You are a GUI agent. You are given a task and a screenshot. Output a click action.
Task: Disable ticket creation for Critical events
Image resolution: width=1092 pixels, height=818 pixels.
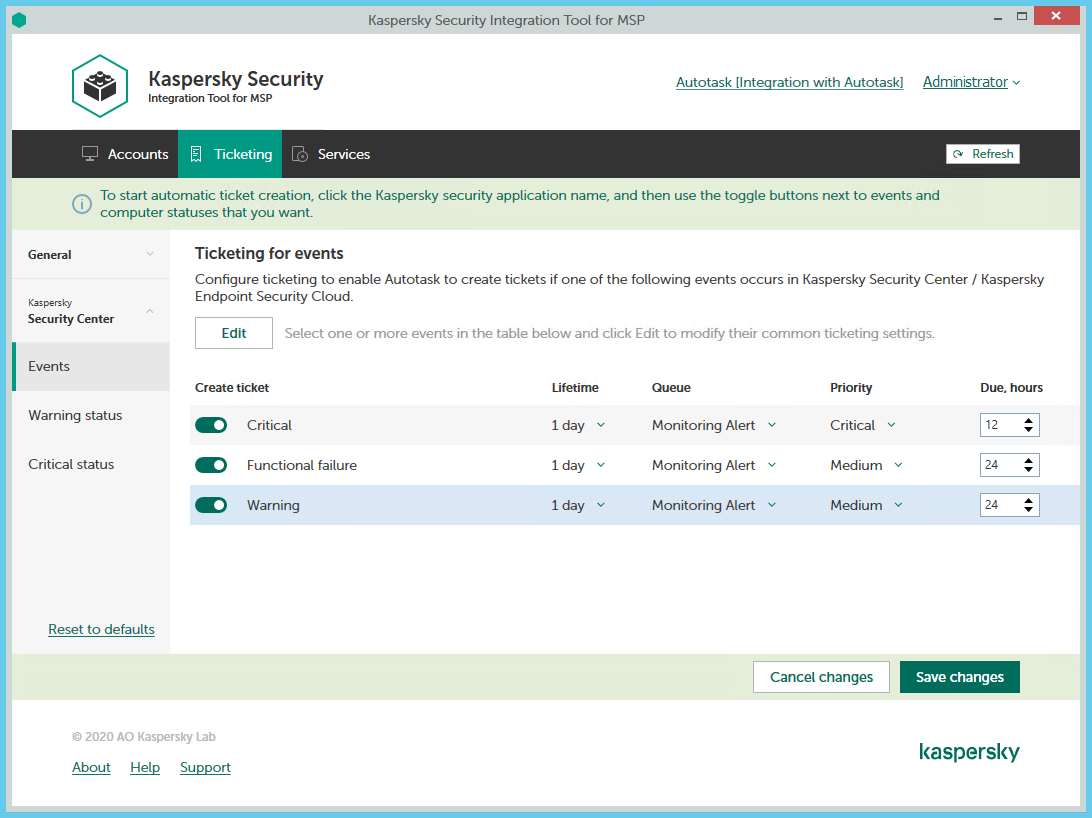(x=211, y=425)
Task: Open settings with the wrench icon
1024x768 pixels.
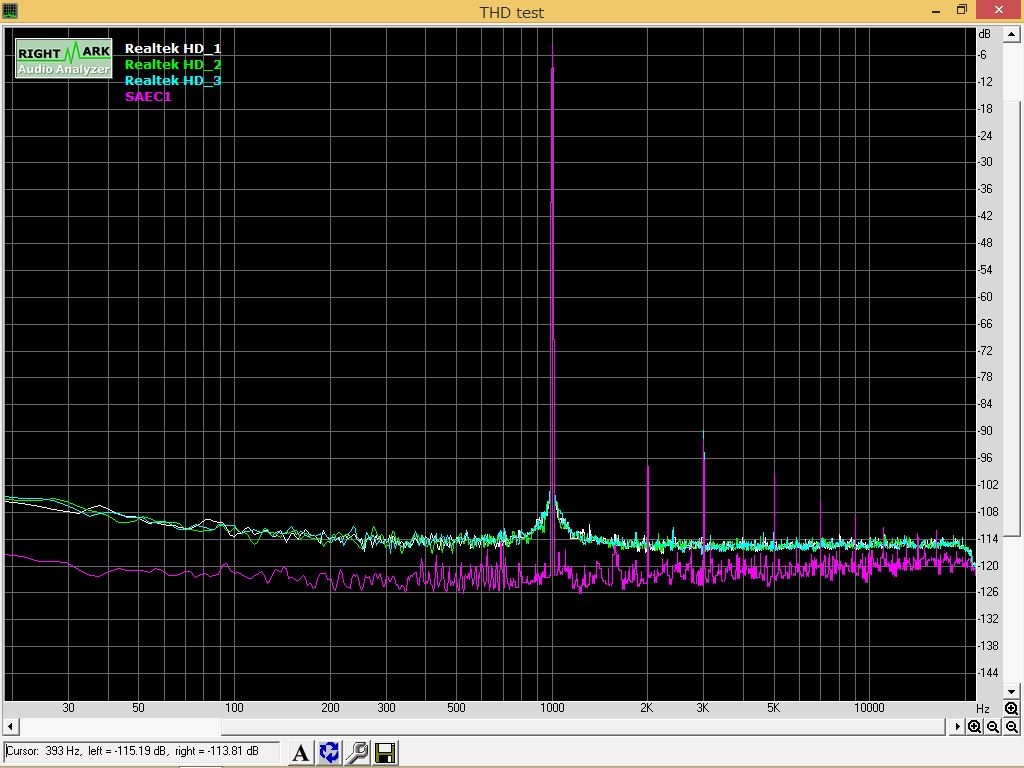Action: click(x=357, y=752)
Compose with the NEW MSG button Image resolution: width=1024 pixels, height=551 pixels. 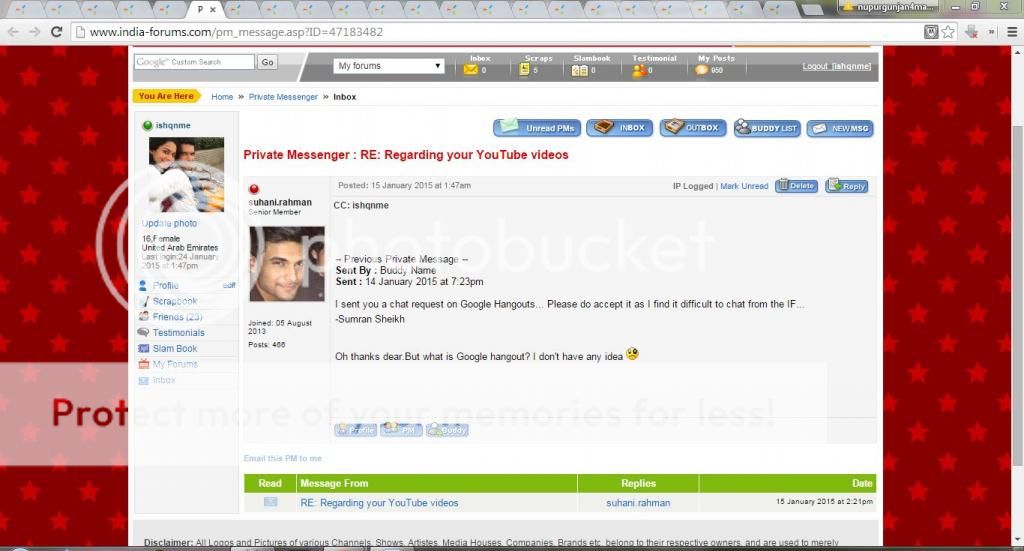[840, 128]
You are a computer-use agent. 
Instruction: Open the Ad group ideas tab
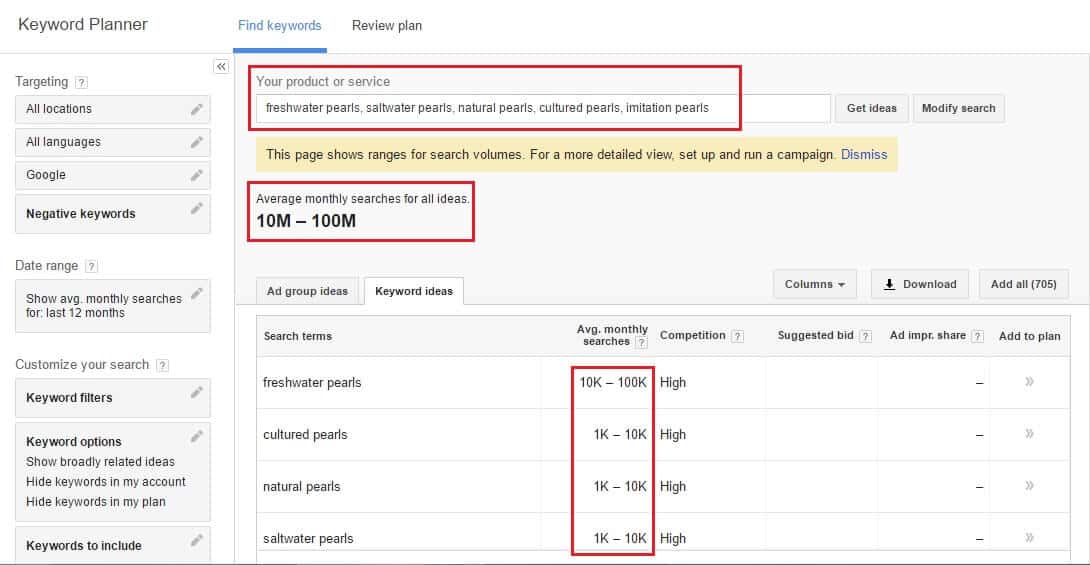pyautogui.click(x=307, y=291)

------------------------------------------------------------------------

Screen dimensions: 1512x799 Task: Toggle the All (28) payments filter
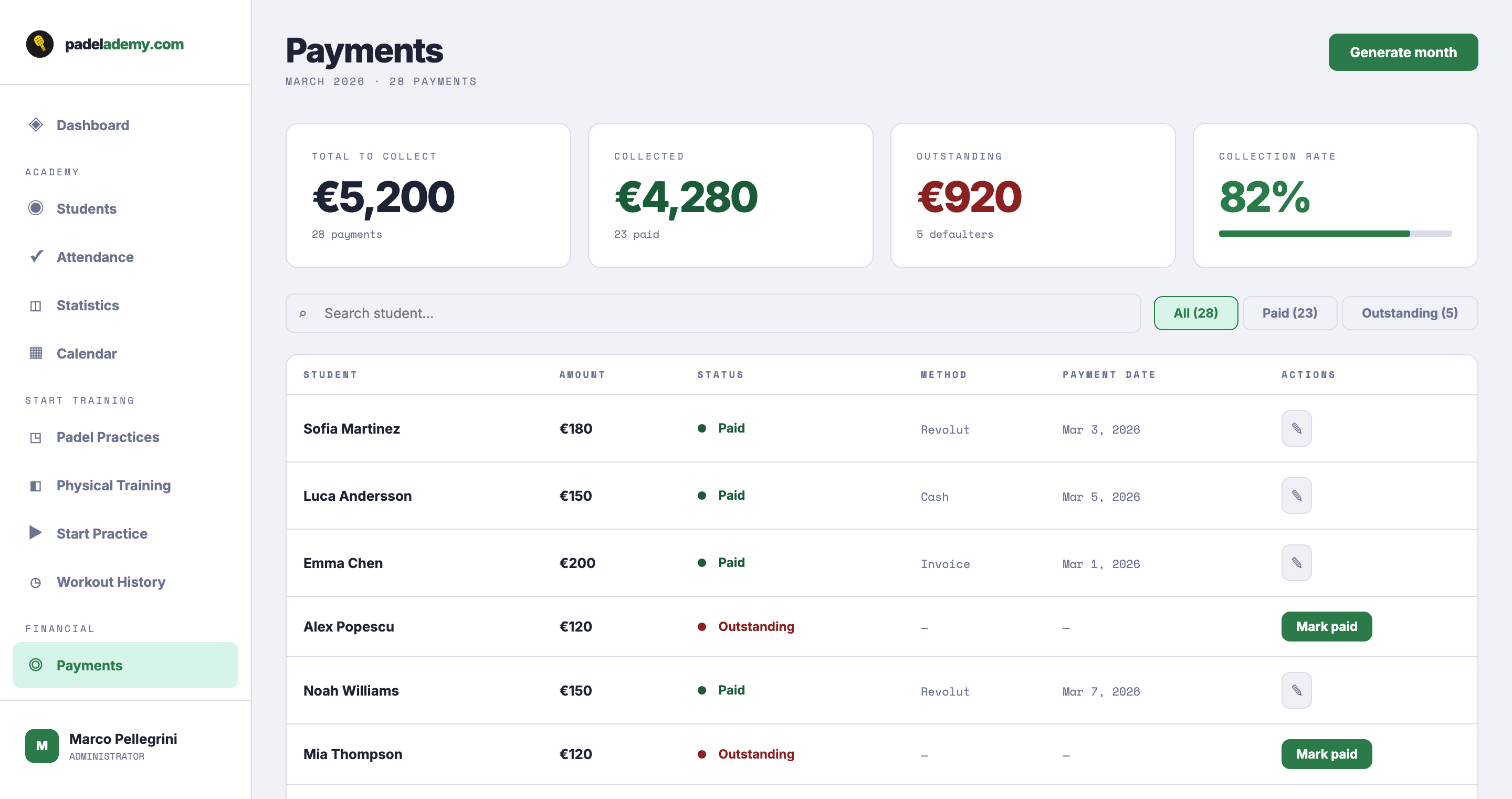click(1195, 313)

------------------------------------------------------------------------

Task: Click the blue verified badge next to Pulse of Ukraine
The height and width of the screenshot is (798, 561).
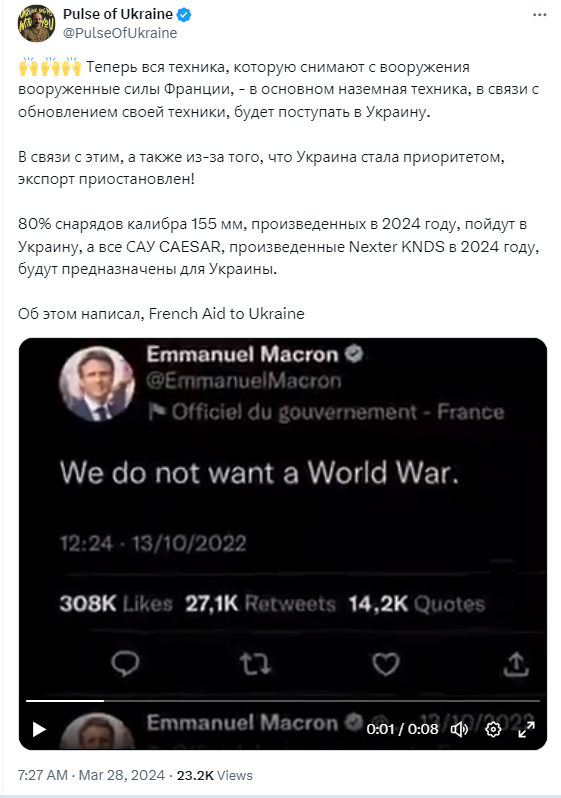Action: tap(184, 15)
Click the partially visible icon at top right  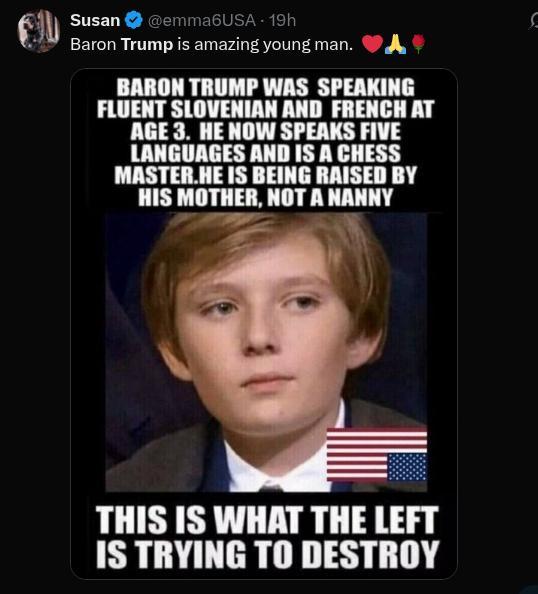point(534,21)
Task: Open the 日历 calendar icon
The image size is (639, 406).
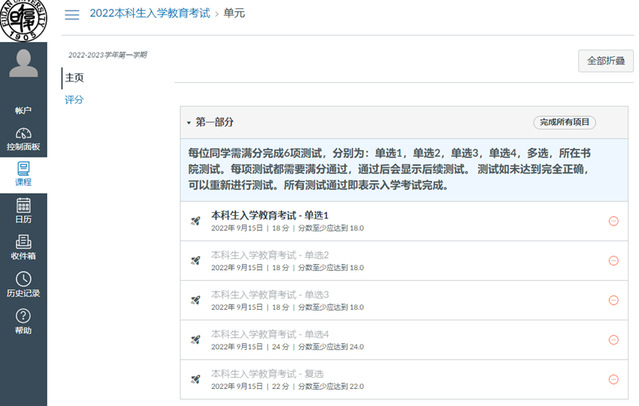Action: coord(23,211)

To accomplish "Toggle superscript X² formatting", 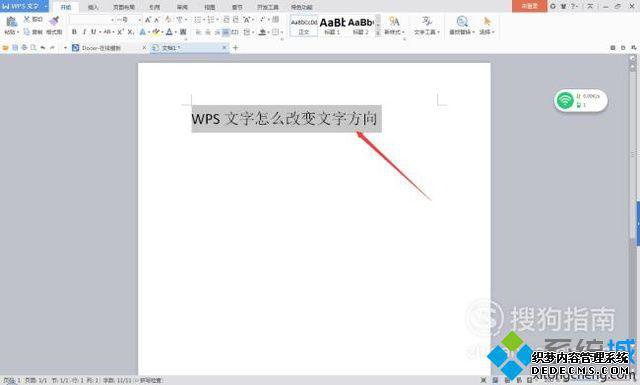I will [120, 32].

------------------------------------------------------------------------

_OBJECTIVE_
Copy out the items, beginning at the line that contains "You are a GUI" and stopping after the line that contains "Action: click(x=357, y=752)". Leave the pictures out of your answer.

_WRITTEN SOLUTION_
You are a GUI agent. You are given a task and a screenshot. Output a click action.
Task: Disable ticket creation for Critical events
Image resolution: width=1092 pixels, height=818 pixels.
(x=211, y=425)
Task: Open settings with the wrench icon
1024x768 pixels.
Action: click(x=357, y=752)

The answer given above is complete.